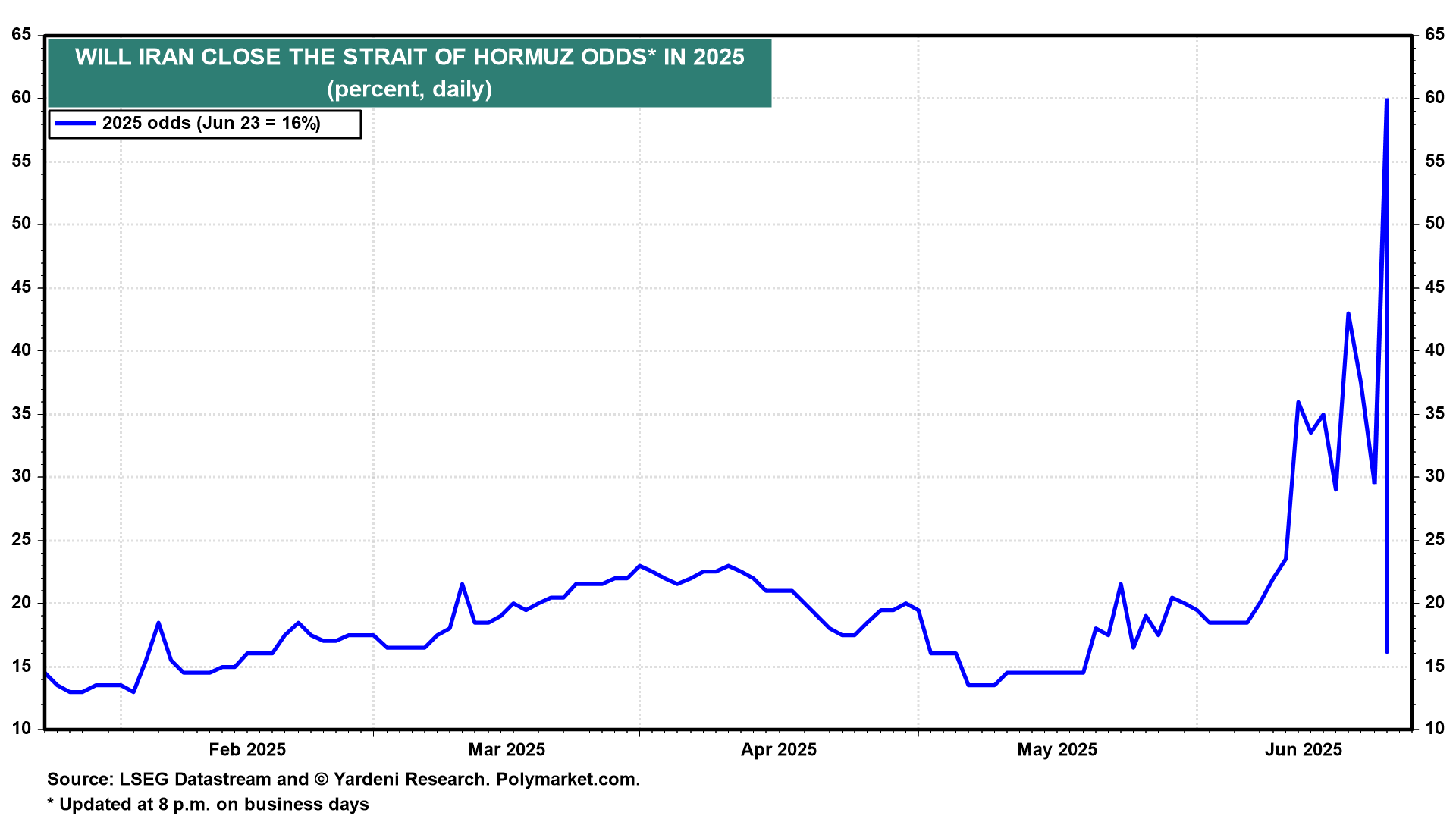Image resolution: width=1456 pixels, height=819 pixels.
Task: Click the '(percent, daily)' subtitle
Action: pyautogui.click(x=410, y=89)
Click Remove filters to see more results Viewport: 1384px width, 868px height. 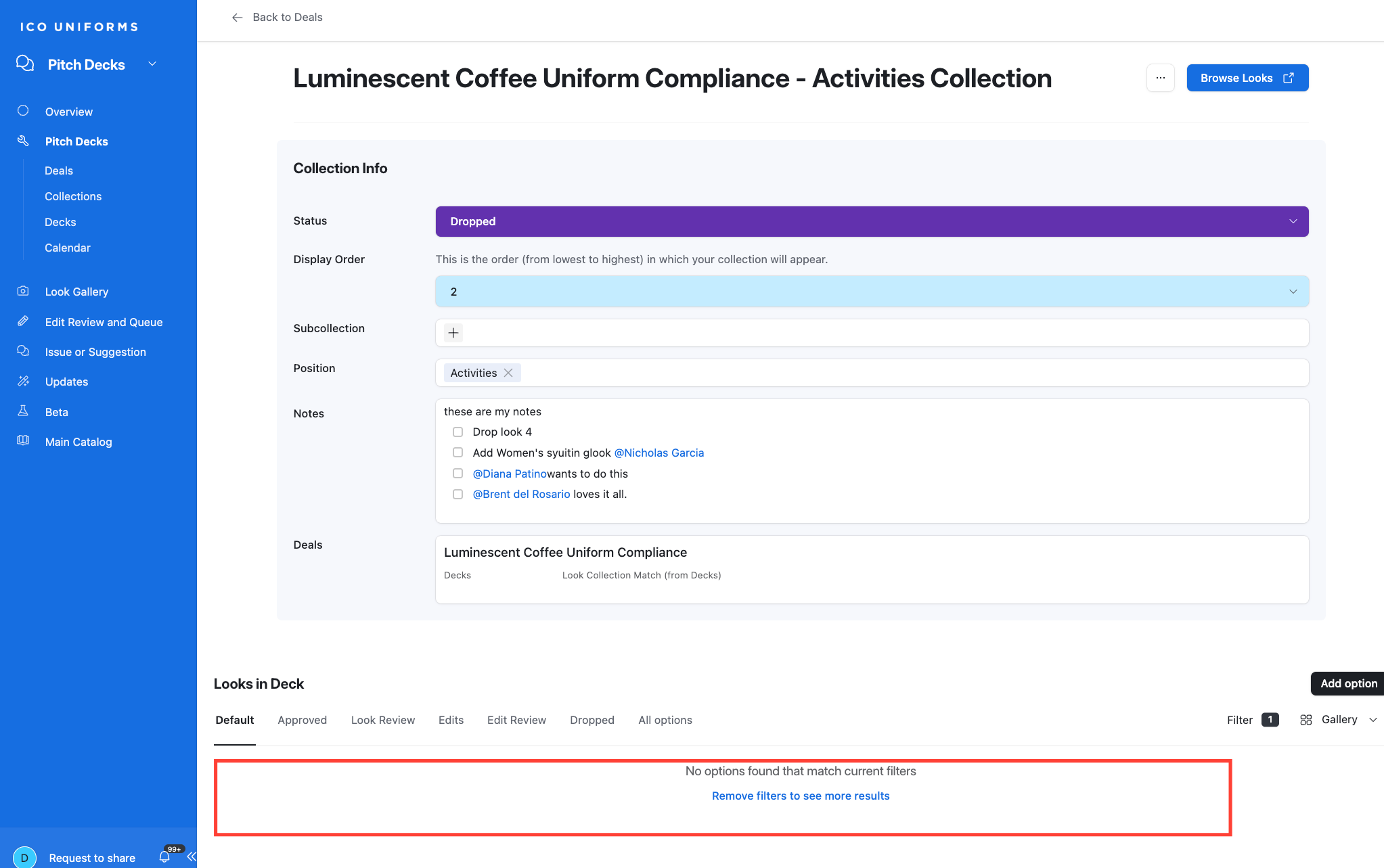coord(800,796)
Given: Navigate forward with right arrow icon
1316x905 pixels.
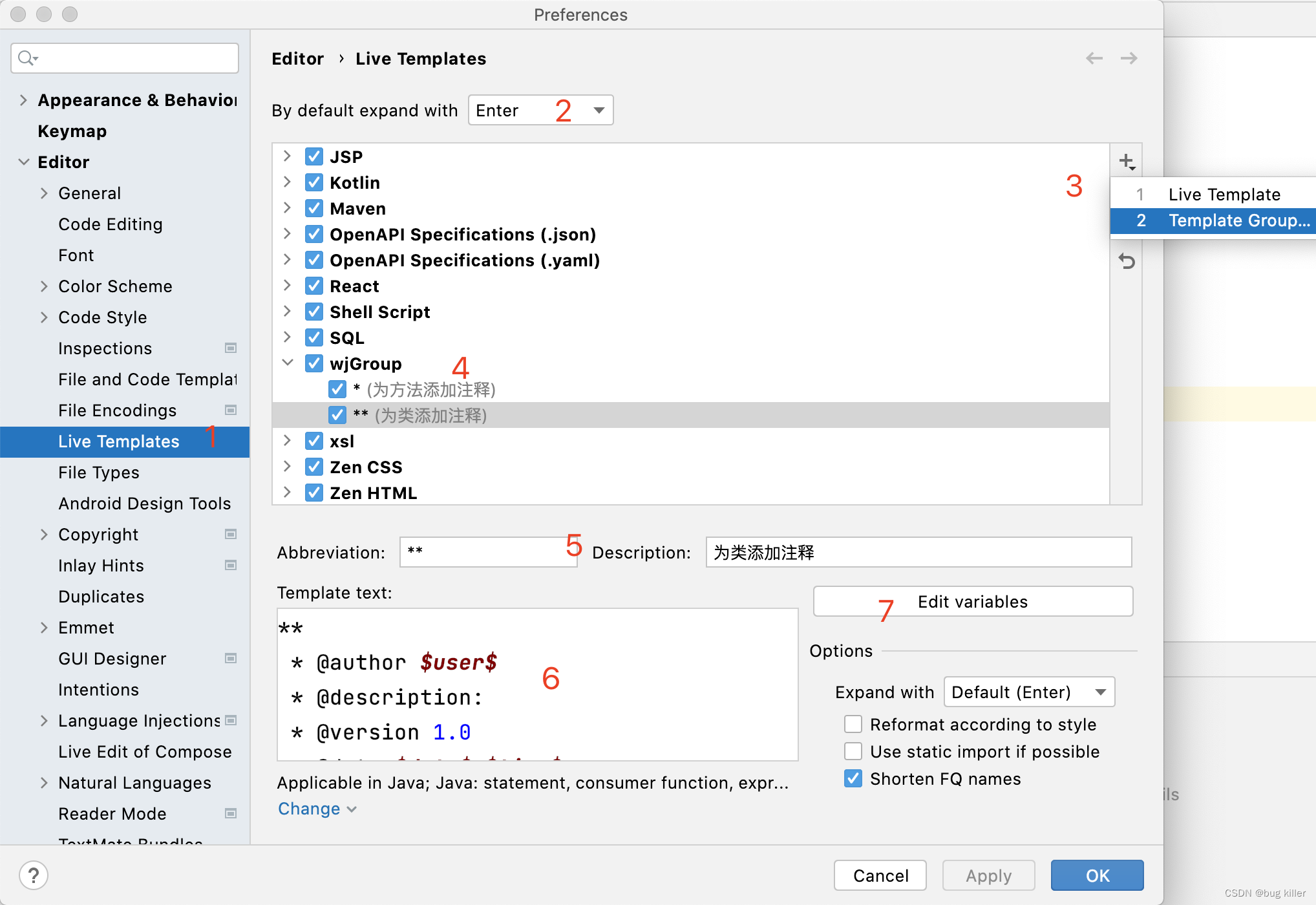Looking at the screenshot, I should (1129, 58).
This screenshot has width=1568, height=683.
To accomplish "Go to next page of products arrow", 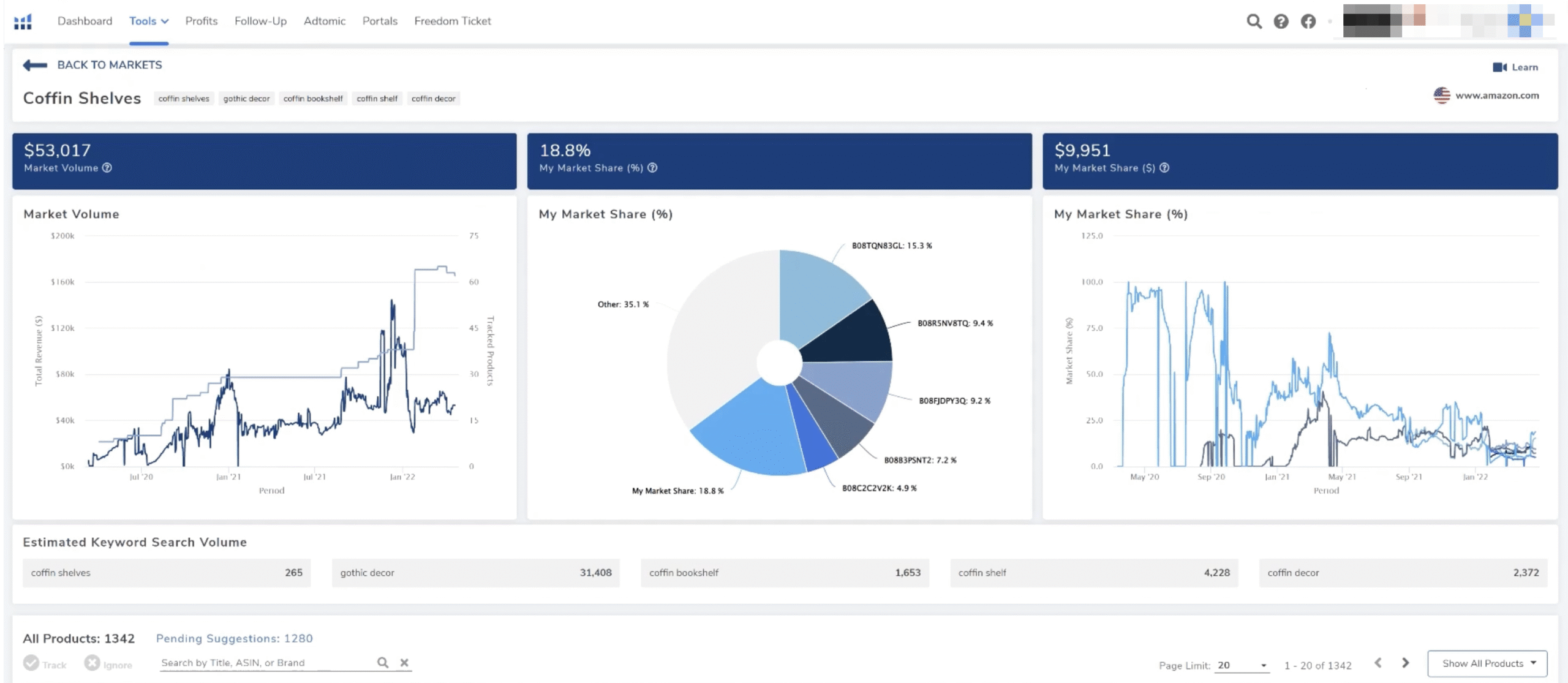I will 1406,663.
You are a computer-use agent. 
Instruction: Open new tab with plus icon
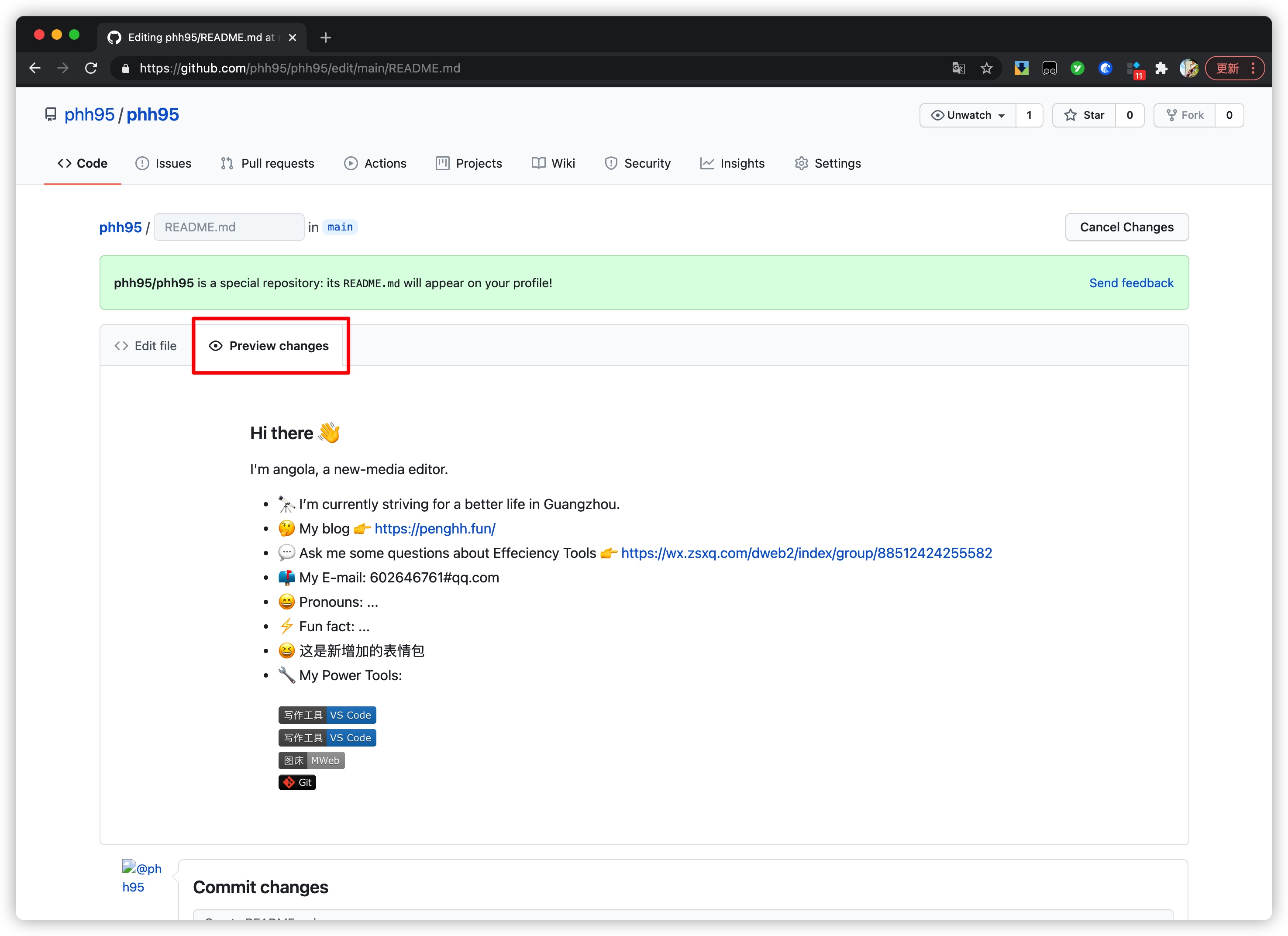point(325,38)
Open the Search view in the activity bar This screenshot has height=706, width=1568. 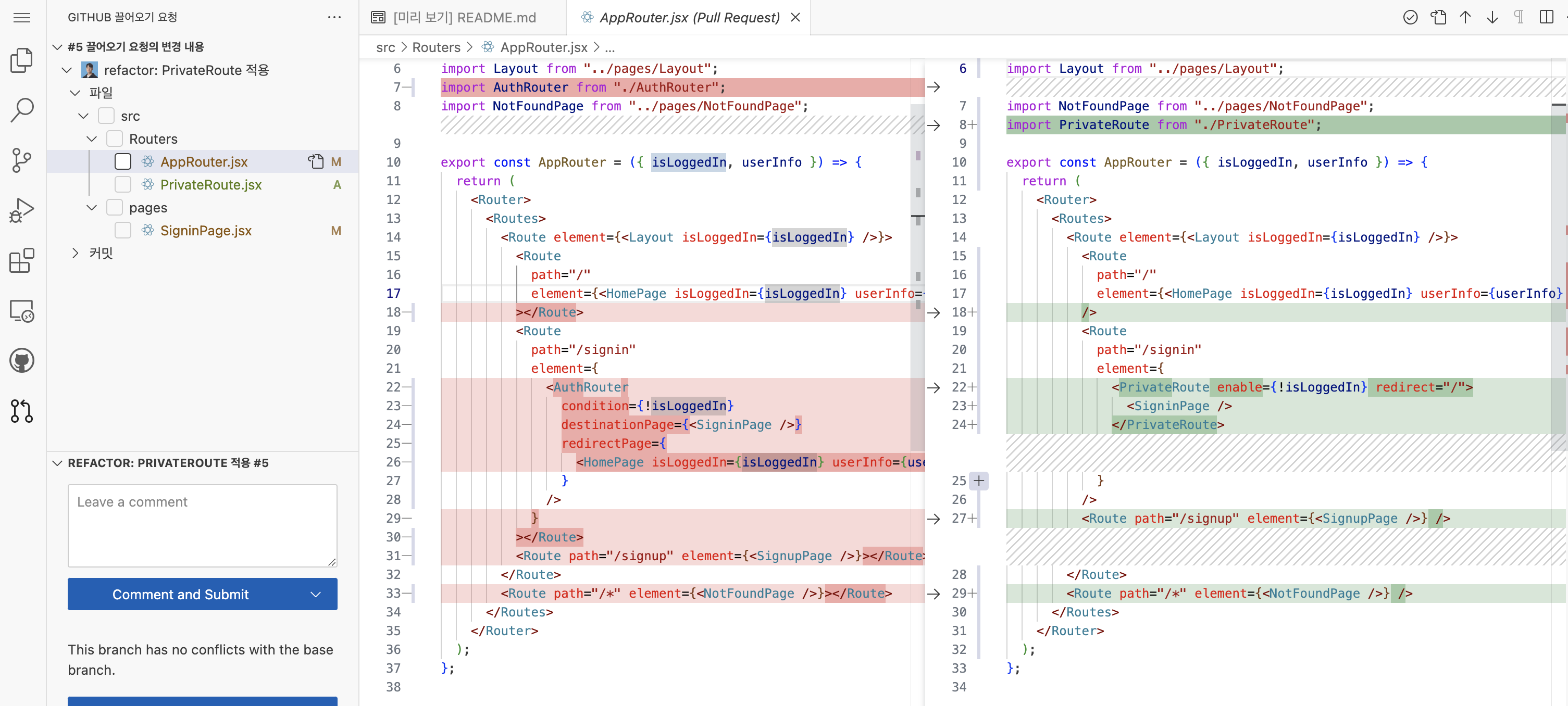tap(22, 110)
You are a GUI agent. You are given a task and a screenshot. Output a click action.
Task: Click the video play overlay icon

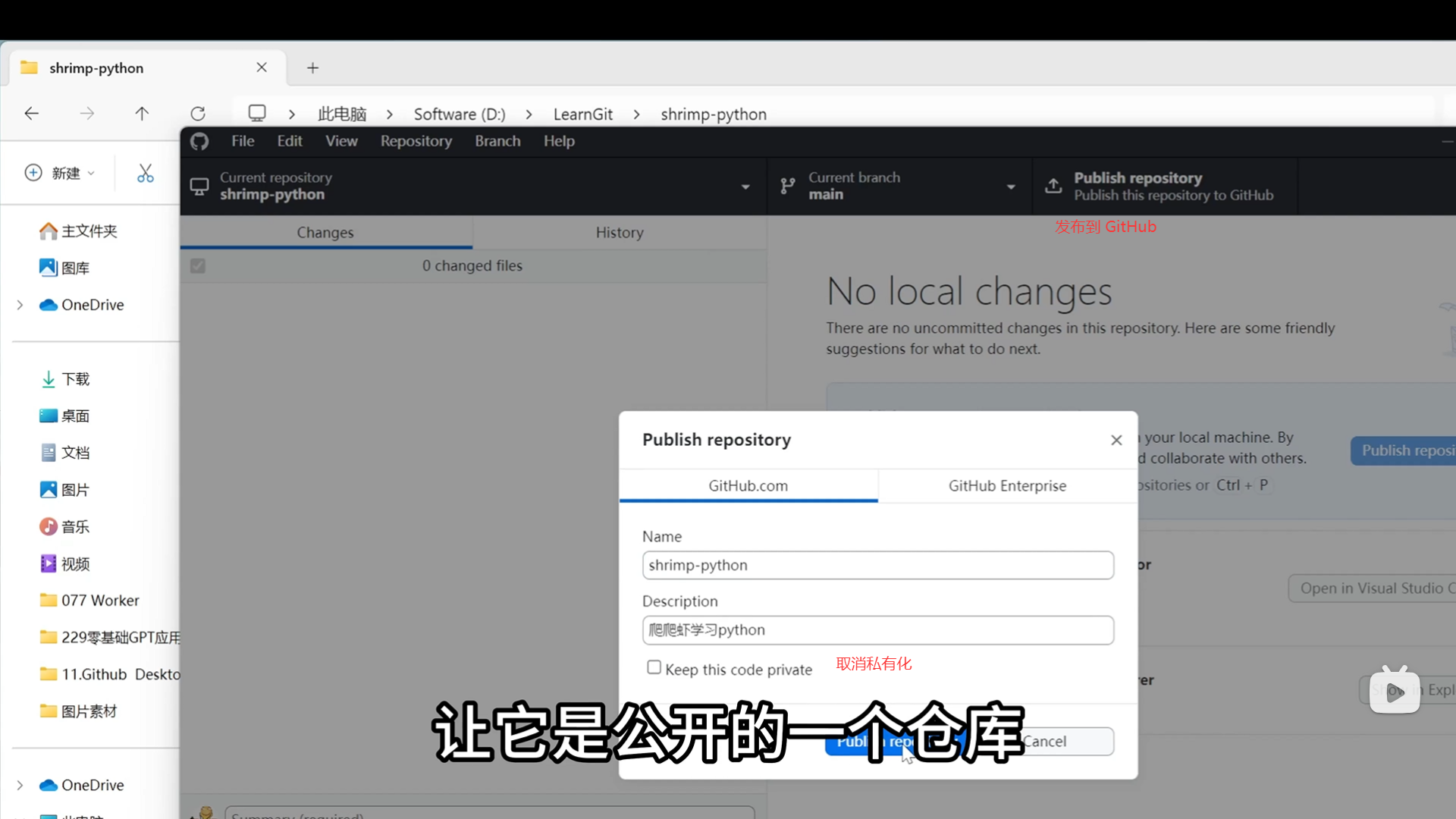tap(1394, 691)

★ ★ ★ ★

_Work task:_ Check each line of the data for the string "agent" and state how many lines contain it, without any other output.

_Answer below:_ 2